謎のイケメンニートが「オレに任せろ」とか言ってくるんですが、大丈夫でしょうか?
その後、あたしは病院の夜間救急で診察を受けた。
首を絞められた時の痕や多少の擦過傷は認められたものの、他には特に異常なしとのことで、とりあえずホッ。
警察に提出する診断書を出してもらい、あたしたちは病院を後にした。
言葉少なに再び車に乗り込み――これまでのことを思い返しつつぼんやりしていたせいだろうか、あれ、と違和感を覚えたのは車が再び停まった後だった。

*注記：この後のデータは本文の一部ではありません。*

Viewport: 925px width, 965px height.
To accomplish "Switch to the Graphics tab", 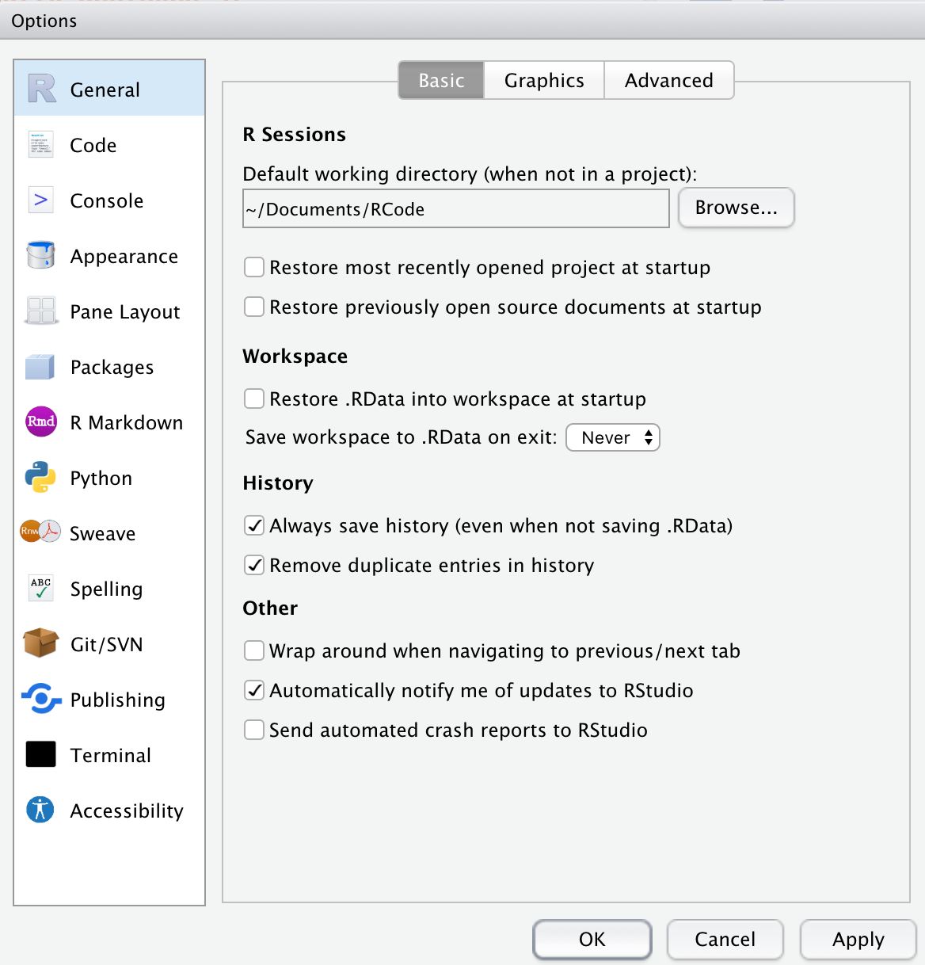I will click(x=543, y=80).
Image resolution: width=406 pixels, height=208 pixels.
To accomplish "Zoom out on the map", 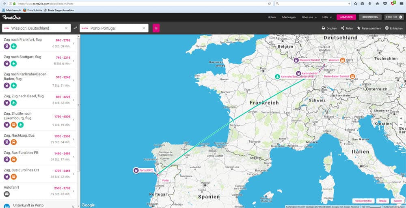I will point(401,125).
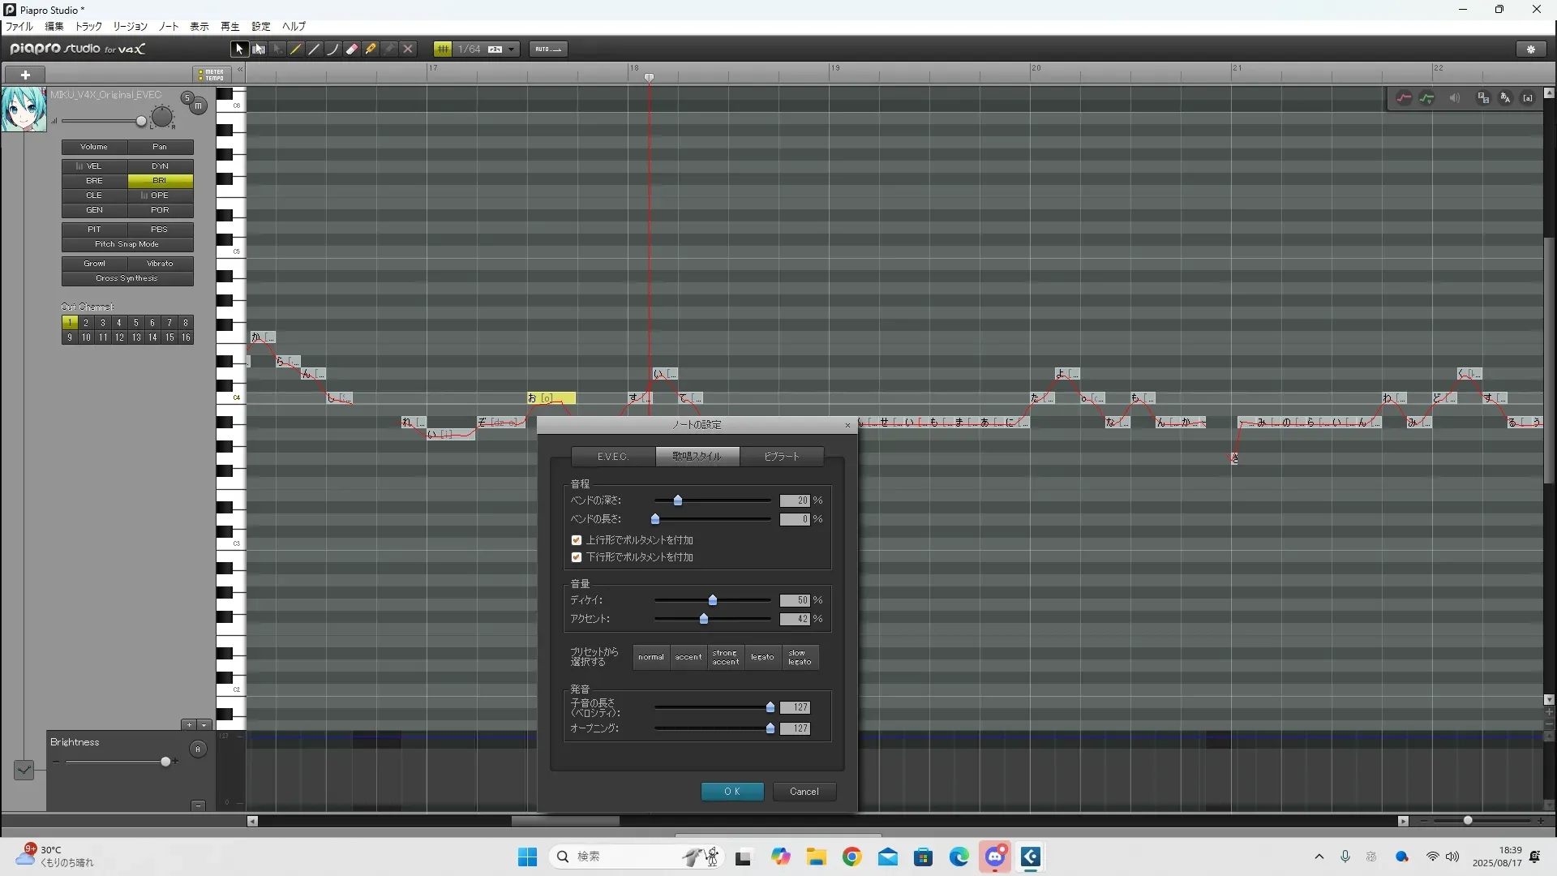Click the lyric あA display icon

coord(1505,98)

もう終電過ぎの時間だったし駅でタクシーに乗り換えるから、ってちゃんと伝えていたのに、着いた場所が出発した場所と同じだったのだ。
つまり、キョウのマンション横の駐車場。
付近にパトカーは見えないし、もう警察だって引き上げたんだろうに。
どうしてまたここに?
「あ、の……キョウ?」
「まだ話したいことがある。もう少し付き合ってくれ」
「話したい、こと?」
ギクリと反応したあたしに気づいたのかどうか、彼はさっさと自分のシートベルトを外し、ドアから出て行ってしまう。
あー……さっそくきたか。
もう少し、心の準備が欲しかったんだけど。
「ほら、降りて」
あたし側のドアが開き、外から促す声がする。
「相変わらず強引なんだから」
冗談めかしてぼやいてシートベルトを外すそばから、別れの予感に胸が軋み出してしまう。
だって、話したい事ってきっと、あたしたちのこれからについてだと思うから。
結婚も決まったことだし、もう会わない?
それとも……このまま関係を続けたい?
もし後者だったら。
愛人枠であたしを囲いたいと言われたら。
きっぱり断らなくちゃ。お金は少しずつ返すからって。
これ以上はもう、あたしの心が持たないもの。
そもそも、こんなに好きになってしまう前に離れなきゃいけなかったんだし……
いずれにせよ、この関係は今夜終わるんだ。
シンと冷たくなっていく指先を握り込み、あたしはのろのろと車を降りたのだった。